◆ **Task details**
The span to repeat in the listing below runs from the line containing "The height and width of the screenshot is (1243, 2081)." to the line containing "Task: Click the John Doe avatar circle", inclusive. Repeat it exactly, and only it.

◆ **Records for the task**
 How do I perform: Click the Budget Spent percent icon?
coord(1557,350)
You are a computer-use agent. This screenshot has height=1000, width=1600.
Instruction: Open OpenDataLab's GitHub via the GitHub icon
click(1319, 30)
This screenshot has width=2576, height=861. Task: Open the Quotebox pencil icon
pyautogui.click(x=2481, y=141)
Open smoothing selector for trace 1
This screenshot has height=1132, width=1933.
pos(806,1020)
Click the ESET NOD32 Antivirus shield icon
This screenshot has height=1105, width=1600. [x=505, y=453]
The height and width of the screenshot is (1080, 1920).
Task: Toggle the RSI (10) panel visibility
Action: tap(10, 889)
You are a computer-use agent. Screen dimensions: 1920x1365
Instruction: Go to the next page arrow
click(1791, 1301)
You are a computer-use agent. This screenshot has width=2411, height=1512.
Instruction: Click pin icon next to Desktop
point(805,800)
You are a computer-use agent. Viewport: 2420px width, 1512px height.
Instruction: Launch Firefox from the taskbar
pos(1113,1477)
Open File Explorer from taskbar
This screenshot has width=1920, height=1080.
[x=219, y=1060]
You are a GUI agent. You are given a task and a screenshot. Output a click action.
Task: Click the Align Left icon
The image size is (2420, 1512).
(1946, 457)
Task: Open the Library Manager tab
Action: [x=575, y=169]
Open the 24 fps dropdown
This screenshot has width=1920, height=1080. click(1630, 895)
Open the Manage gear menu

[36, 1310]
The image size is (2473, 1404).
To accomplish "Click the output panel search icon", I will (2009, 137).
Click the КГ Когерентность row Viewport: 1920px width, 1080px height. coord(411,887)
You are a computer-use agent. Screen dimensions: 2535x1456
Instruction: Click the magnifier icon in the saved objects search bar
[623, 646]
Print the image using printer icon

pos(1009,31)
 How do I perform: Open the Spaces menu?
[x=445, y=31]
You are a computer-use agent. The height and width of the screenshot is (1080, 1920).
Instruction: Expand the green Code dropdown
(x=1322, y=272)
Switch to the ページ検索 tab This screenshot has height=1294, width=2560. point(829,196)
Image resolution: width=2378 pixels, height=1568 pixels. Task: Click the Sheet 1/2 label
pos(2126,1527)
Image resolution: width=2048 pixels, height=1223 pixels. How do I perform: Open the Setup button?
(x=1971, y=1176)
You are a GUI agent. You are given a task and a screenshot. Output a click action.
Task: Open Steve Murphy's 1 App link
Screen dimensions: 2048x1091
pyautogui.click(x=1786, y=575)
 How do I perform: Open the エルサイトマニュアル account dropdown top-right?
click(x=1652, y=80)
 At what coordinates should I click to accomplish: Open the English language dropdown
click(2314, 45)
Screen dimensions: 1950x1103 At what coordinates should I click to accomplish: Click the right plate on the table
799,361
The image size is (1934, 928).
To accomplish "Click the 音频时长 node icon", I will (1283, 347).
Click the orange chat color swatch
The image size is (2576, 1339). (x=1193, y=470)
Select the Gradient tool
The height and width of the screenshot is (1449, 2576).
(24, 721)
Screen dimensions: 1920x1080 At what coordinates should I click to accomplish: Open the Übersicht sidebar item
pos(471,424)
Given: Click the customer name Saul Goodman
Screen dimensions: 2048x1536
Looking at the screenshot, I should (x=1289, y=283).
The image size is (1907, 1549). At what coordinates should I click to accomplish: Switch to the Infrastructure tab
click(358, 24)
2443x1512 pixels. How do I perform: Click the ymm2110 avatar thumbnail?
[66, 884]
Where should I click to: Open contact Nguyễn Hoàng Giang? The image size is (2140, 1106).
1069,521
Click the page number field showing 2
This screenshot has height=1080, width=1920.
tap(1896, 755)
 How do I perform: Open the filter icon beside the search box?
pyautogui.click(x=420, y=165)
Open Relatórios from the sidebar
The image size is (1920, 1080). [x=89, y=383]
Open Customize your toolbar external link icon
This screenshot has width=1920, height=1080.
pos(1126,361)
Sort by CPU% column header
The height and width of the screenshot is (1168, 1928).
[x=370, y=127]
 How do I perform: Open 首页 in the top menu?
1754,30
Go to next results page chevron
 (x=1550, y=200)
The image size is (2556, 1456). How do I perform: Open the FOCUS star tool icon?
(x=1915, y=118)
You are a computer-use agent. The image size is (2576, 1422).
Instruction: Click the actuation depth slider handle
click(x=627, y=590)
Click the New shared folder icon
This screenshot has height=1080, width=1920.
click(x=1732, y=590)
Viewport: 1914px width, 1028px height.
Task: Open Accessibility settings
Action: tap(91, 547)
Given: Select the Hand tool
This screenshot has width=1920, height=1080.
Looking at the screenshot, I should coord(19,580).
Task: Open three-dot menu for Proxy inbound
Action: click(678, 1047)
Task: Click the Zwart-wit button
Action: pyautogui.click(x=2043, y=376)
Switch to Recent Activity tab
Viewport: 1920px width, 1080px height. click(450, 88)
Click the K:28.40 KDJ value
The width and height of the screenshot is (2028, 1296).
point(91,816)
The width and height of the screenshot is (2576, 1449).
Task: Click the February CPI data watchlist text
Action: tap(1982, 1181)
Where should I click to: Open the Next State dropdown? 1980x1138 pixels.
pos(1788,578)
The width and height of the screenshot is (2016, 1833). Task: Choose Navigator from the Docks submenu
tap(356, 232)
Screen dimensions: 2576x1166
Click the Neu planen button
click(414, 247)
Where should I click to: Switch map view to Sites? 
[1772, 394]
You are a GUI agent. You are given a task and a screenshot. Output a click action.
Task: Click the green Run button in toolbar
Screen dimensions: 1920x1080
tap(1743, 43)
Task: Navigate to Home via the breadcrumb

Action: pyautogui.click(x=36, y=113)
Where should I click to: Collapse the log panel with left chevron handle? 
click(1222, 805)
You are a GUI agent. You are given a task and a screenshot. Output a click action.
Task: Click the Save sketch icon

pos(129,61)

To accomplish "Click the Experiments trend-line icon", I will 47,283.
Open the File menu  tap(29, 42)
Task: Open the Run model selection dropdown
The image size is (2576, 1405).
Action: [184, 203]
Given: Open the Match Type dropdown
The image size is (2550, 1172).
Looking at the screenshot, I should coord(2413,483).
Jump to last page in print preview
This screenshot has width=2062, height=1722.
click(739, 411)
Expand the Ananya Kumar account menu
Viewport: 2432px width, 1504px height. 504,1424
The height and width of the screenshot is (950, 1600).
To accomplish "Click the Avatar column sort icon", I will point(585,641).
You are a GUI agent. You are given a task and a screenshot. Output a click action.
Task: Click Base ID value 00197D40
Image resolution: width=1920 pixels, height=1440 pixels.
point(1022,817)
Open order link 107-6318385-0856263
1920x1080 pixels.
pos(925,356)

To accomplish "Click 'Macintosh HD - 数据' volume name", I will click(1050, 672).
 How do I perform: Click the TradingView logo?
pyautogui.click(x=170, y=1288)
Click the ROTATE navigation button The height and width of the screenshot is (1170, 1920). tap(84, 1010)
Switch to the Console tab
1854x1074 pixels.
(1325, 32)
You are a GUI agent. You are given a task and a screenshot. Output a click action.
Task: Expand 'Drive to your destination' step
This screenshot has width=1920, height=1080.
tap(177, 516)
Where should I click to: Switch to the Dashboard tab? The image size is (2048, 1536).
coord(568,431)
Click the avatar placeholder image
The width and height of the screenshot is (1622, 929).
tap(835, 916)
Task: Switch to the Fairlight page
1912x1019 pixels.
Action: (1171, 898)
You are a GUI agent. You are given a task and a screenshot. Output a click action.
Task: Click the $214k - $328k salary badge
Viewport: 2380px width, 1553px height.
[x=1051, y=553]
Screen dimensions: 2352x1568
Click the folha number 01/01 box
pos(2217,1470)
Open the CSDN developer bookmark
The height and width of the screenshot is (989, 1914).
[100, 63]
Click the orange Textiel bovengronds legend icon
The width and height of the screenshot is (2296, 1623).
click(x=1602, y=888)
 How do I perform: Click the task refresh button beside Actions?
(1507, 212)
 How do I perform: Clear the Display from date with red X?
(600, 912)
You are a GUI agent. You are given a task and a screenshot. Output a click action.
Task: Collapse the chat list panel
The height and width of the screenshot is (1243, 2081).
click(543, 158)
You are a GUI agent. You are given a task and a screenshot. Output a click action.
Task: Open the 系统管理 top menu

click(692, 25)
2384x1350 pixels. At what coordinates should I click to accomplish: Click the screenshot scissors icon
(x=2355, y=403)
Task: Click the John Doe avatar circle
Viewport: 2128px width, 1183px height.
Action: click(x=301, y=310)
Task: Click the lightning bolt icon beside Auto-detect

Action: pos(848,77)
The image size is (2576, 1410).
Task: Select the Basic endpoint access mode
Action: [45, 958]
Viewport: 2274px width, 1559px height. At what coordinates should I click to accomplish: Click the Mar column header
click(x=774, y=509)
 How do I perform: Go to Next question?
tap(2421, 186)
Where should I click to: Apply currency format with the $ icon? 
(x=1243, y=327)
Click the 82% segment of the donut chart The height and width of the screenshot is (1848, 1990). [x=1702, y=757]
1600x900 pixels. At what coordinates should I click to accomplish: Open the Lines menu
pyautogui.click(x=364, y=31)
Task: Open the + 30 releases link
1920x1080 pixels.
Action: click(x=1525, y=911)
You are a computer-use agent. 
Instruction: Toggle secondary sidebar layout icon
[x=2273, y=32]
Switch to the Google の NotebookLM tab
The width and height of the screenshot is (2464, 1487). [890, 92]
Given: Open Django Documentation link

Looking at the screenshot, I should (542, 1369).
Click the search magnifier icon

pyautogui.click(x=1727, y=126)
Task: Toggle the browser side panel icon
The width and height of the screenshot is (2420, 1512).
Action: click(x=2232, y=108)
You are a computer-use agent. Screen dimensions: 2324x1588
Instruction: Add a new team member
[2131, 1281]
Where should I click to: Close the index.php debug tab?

◆ **Worked solution**
The height and width of the screenshot is (1243, 2081).
click(543, 158)
You are a GUI agent. You are given a task and a screenshot. Output a click action.
Task: Open the 系统管理 top menu

click(692, 25)
2384x1350 pixels. At what coordinates should I click to accomplish: Click the screenshot scissors icon
(x=2355, y=403)
Task: Click the John Doe avatar circle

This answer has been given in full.